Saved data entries
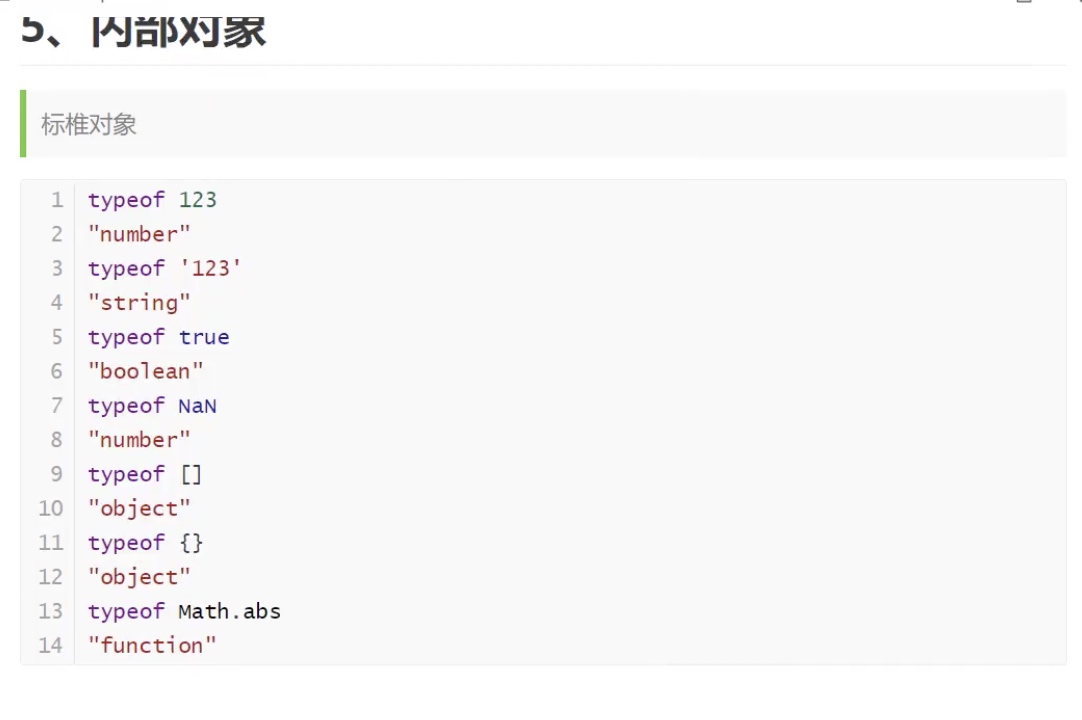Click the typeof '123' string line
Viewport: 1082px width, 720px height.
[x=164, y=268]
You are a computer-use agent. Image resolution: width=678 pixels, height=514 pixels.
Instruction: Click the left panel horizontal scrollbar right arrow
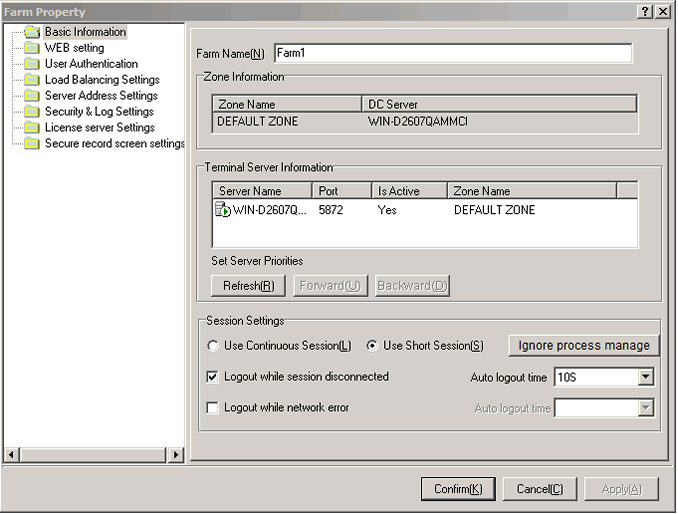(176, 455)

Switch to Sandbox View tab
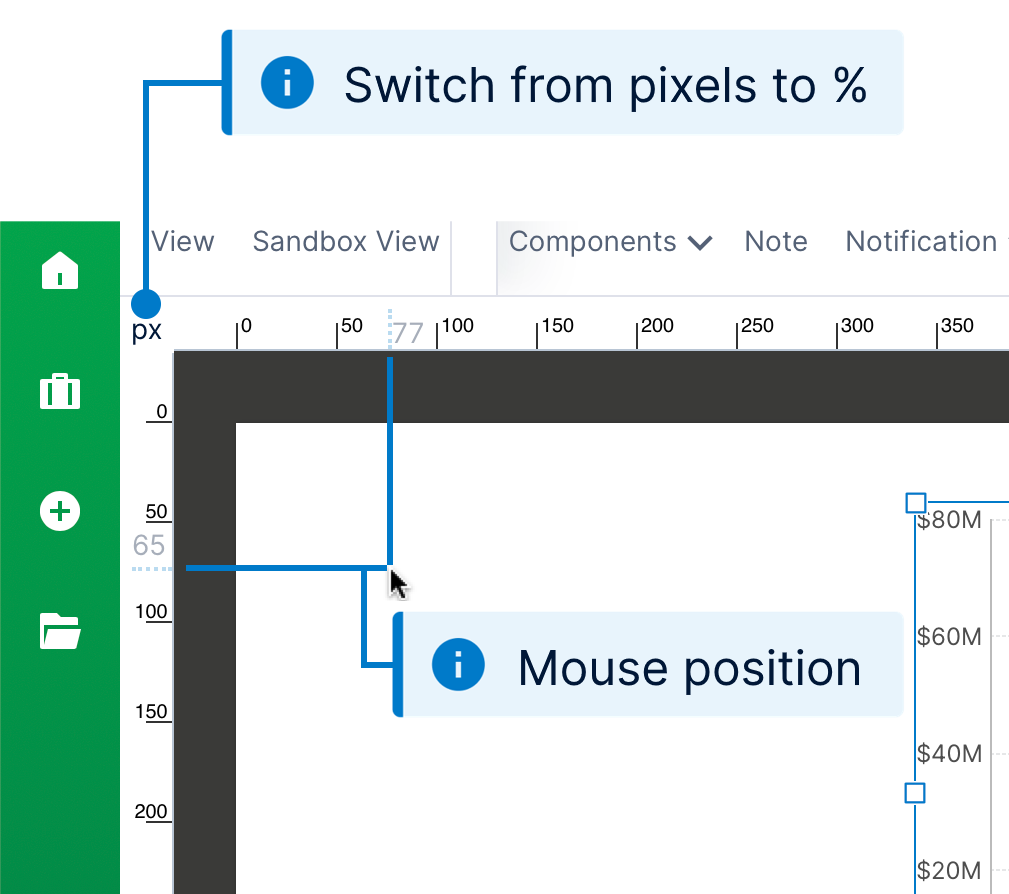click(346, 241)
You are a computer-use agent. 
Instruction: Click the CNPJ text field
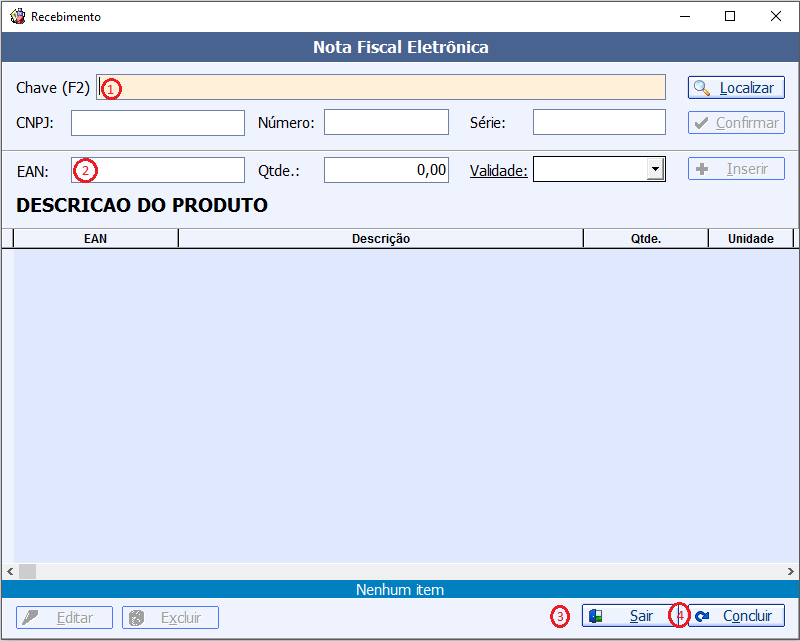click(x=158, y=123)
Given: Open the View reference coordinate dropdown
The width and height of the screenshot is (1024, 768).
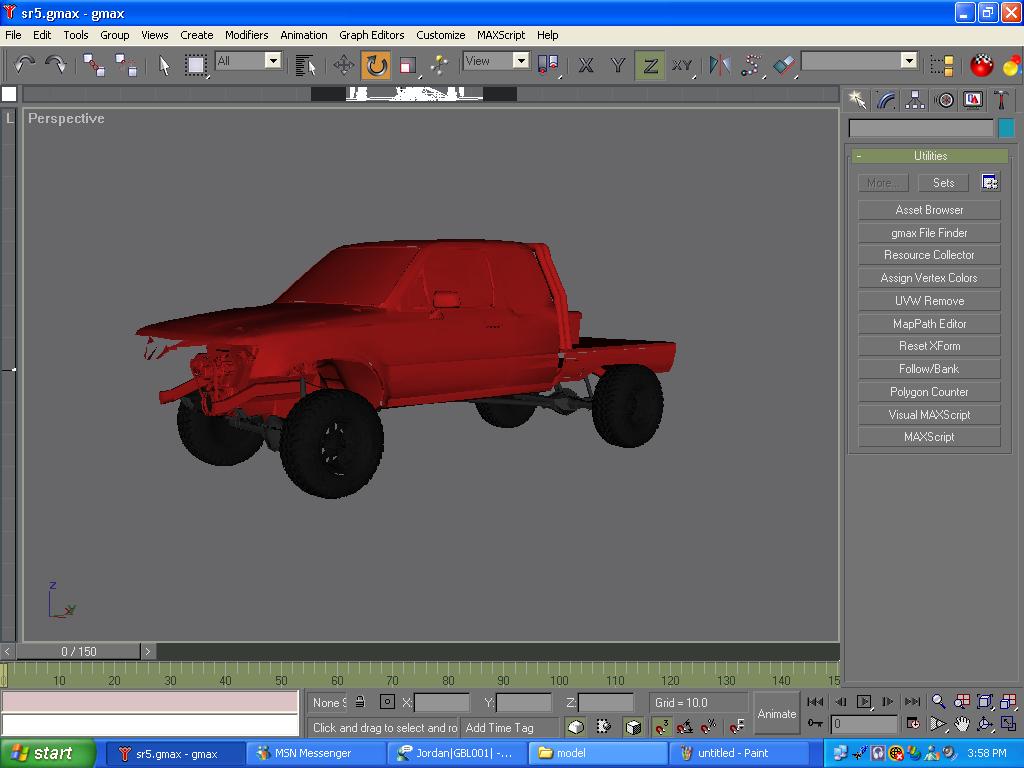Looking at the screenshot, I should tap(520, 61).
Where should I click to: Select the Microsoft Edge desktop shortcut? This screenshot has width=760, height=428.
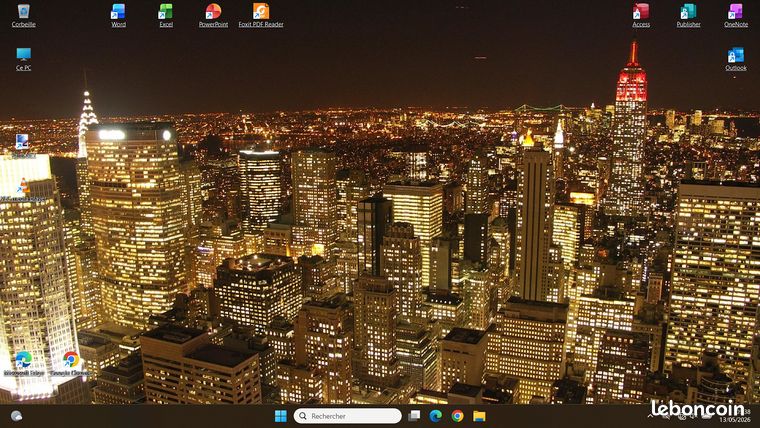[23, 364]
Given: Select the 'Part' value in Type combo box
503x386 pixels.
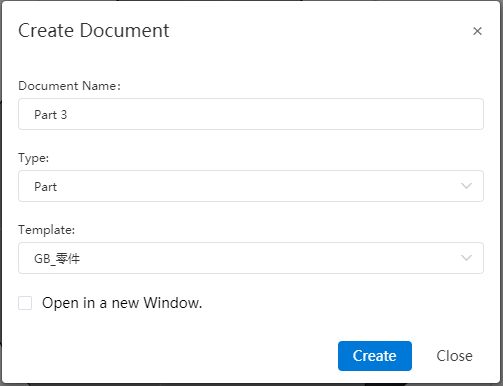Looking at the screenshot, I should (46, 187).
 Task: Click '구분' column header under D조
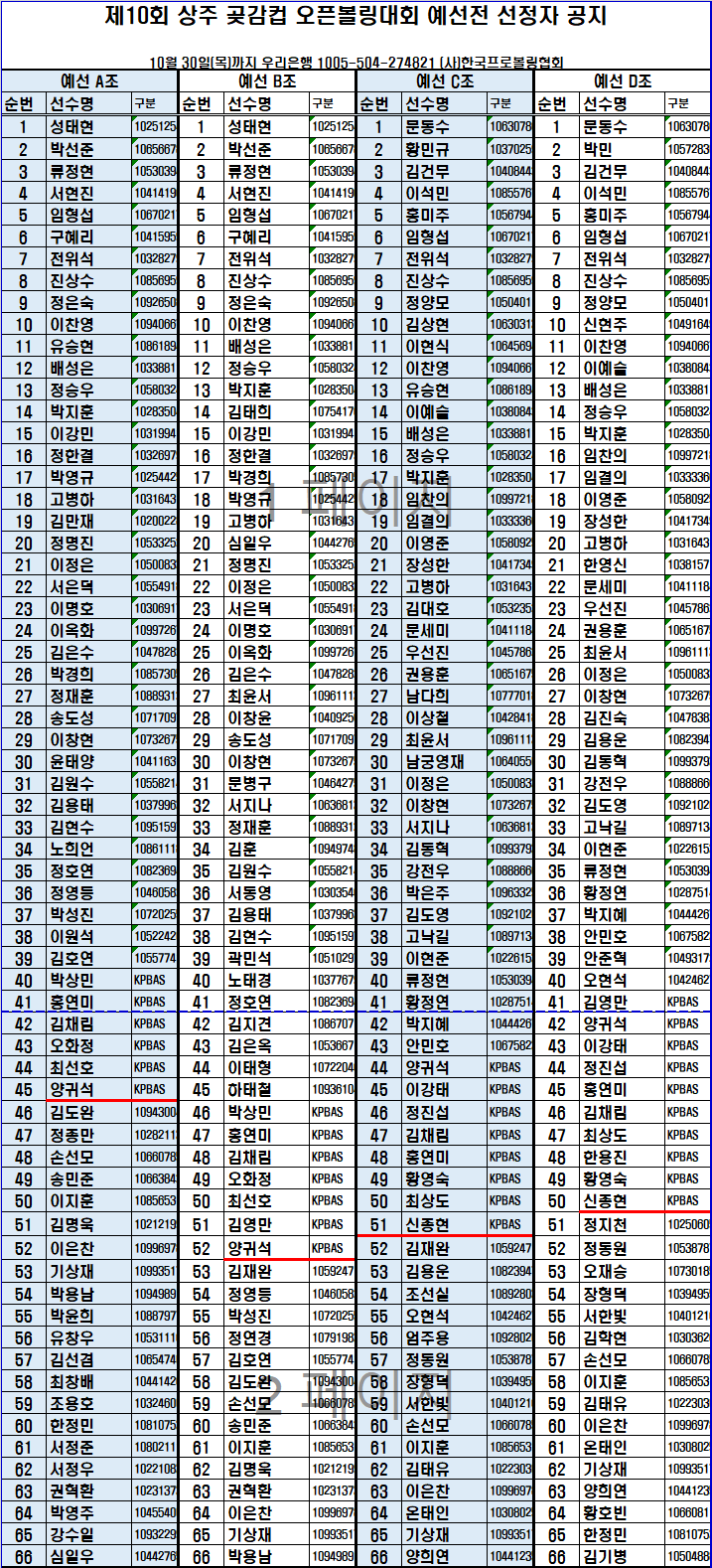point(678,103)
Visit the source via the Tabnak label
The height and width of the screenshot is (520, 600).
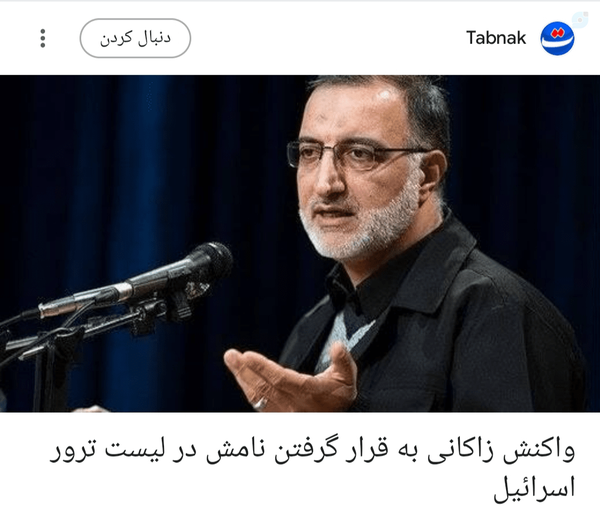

**What you have to do**
Copy nothing outside the span: please output the lines from the one with "You are a computer-use agent. Image" through the end of the entries above, and skip the pictures.

**Result for this task**
You are a computer-use agent. Image resolution: width=678 pixels, height=514 pixels.
Instruction: Click the left panel horizontal scrollbar right arrow
(176, 455)

Switch to Sandbox View tab
click(346, 241)
You are a computer-use agent. 
Instruction: Click the CNPJ text field
click(x=158, y=123)
Given: Open the View reference coordinate dropdown
The width and height of the screenshot is (1024, 768).
Looking at the screenshot, I should tap(520, 61).
Where should I click to: Select the Microsoft Edge desktop shortcut? This screenshot has width=760, height=428.
[23, 364]
Given: Select the 'Part' value in Type combo box
503x386 pixels.
Looking at the screenshot, I should (46, 187).
 Task: Click '구분' column header under D조
point(678,103)
Visit the source via the Tabnak label
The height and width of the screenshot is (520, 600).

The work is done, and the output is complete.